We set-off from the end of the road (Vei 100) at the top of Longyearben town, led by our excellent guide Fridrik from Svalbard Adventure Group. Our first challenge: getting across the Longyearelva (Longyear River), which is is fed by the Longyearbreen and Larsbreen glaciers.
Having accomplished that task, we continue up the Longyear valley, passing the remains of some of the first mining sites. (A key industry in Svalbard since Norway won sovereignty over the archipelago in 1925, coal mining still takes place but the government is looking at ceasing operations in the one remaining mine.)
After following an old mining road for a short distance, the track gets steeper as it climbs up through the moraine, with views of Longyearben town below. Nearing the foot of the glacier Longyearbreen (around 78.19181, 15.53111), we stop to admire the views, enjoy a hot chocolate (the kids give Fridrik’s hot chocolate five stars) and fill in the log book.
Now comes the fun part of looking for fossils… Fridrik shows us where to look, and explains that the fossils in this area are 40-60 million years old, and are plant rather than animal fossils. With some vigorous use of the fossicking hammer, we quickly find some great specimens to take back with us!
The weather is deteriorating a little, so we head back down – we could have continued another 100m or so to the foot of the Longyearbreen glacier. We head back down, taking a slightly different path. Fridrik goes well beyond the call of duty, carrying and swinging the kids across the river at the bottom: they somehow manage to finish with mostly dry shoes and claim this is the best walk ever!
It’s overcast but not raining, so having reached the road and our starting point we decide to walk back to our accommodation (the Svalbard Hotell). We make a slight detour via the Svalbard cemetery, which was established in 1918 when eleven people were killed by the Spanish flu. Two years later, 26 men were killed in a coal dust explosion in Mine 1.

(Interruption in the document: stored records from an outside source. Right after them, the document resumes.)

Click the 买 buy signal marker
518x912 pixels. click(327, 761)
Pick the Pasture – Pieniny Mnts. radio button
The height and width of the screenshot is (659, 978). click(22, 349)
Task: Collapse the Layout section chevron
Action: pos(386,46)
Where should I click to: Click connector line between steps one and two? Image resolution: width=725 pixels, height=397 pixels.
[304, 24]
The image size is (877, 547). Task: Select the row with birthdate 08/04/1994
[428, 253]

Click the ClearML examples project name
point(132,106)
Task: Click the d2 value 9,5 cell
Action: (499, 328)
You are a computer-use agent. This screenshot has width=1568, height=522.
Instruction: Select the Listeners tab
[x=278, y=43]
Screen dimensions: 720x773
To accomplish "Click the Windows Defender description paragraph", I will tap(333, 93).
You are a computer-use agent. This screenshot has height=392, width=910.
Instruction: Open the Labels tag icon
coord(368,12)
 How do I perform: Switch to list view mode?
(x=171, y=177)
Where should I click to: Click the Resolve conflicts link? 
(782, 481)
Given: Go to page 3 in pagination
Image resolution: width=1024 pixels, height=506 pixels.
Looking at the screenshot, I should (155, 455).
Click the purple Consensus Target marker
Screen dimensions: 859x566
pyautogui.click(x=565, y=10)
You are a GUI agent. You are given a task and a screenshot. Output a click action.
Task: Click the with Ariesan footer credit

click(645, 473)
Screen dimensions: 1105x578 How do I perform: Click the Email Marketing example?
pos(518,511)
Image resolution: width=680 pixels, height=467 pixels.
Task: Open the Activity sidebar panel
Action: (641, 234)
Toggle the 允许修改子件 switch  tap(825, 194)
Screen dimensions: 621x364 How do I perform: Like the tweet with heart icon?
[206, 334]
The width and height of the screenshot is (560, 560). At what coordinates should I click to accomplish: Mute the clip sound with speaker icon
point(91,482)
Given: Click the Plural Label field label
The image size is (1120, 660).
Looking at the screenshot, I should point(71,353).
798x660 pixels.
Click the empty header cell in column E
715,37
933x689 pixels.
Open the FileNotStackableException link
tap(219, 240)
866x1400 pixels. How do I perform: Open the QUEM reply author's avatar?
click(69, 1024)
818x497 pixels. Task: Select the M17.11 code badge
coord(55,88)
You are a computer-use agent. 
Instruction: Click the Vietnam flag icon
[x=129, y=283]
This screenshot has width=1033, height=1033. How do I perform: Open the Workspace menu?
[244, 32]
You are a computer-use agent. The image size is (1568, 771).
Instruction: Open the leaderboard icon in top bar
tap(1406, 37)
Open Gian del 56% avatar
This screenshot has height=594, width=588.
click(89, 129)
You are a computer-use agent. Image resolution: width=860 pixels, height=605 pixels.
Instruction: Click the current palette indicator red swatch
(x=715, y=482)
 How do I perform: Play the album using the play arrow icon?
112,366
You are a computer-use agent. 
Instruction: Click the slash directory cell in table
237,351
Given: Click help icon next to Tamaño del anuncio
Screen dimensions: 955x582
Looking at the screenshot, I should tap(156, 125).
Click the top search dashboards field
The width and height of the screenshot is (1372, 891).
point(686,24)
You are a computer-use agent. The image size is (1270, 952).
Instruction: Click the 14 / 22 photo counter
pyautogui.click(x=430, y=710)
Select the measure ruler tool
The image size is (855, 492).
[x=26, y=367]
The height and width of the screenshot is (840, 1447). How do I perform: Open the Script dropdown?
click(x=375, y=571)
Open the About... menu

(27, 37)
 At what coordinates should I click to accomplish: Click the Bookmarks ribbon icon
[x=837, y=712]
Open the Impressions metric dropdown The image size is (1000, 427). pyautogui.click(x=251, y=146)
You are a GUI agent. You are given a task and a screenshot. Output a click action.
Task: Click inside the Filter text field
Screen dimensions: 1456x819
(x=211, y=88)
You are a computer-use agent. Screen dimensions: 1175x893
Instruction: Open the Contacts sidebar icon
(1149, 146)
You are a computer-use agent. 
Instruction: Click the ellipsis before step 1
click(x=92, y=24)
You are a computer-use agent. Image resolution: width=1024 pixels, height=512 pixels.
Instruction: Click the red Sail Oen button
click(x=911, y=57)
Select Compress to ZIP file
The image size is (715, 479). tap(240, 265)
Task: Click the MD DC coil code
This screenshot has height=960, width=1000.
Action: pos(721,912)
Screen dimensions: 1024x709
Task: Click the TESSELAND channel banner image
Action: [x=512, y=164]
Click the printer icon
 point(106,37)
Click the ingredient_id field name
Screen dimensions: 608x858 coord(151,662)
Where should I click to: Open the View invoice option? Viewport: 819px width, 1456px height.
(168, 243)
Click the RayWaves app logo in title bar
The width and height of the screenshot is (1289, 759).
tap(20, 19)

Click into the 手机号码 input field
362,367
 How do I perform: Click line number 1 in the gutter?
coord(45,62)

The cemetery hasn’t been used since the 1940s, and in fact it’s now illegal to die in Svalbard. It was discovered that the bodies buried in Longyearbyen were perfectly preserved by permafrost – and that bodies never decompose. Scientists were able to extract tissue from some of the bodies buried here that contained intact traces of the influenza virus, in an attempt to learn why the 1918 flu was so virulent and prevent any occurrence in future. This is documented in a fascinating book “Hunting the 1918 Flu” by Kirsty Duncan. It’s sobering thought that we may be standing a few metres above one of the world’s most deadly viruses!
Accommodation in Svalbard
Longyearbyen (Svalbard) offers a range of accommodation, and for most activities (including guided hikes) you’ll be picked up from your hotel, or a central point in town. Most of the hotels are located in the middle of town. As well as independent booking sites (which may offer better rates), you can find a list of hotels, guesthouses and cabins in Svalbard at Visit Svalbard.
More information on fossil hunting in Svalbard
We booked the Svalbard Adventure Group fossil hike, which went ahead even though it was only me plus two children. Our guide was awesome, and we all really enjoyed the adventure!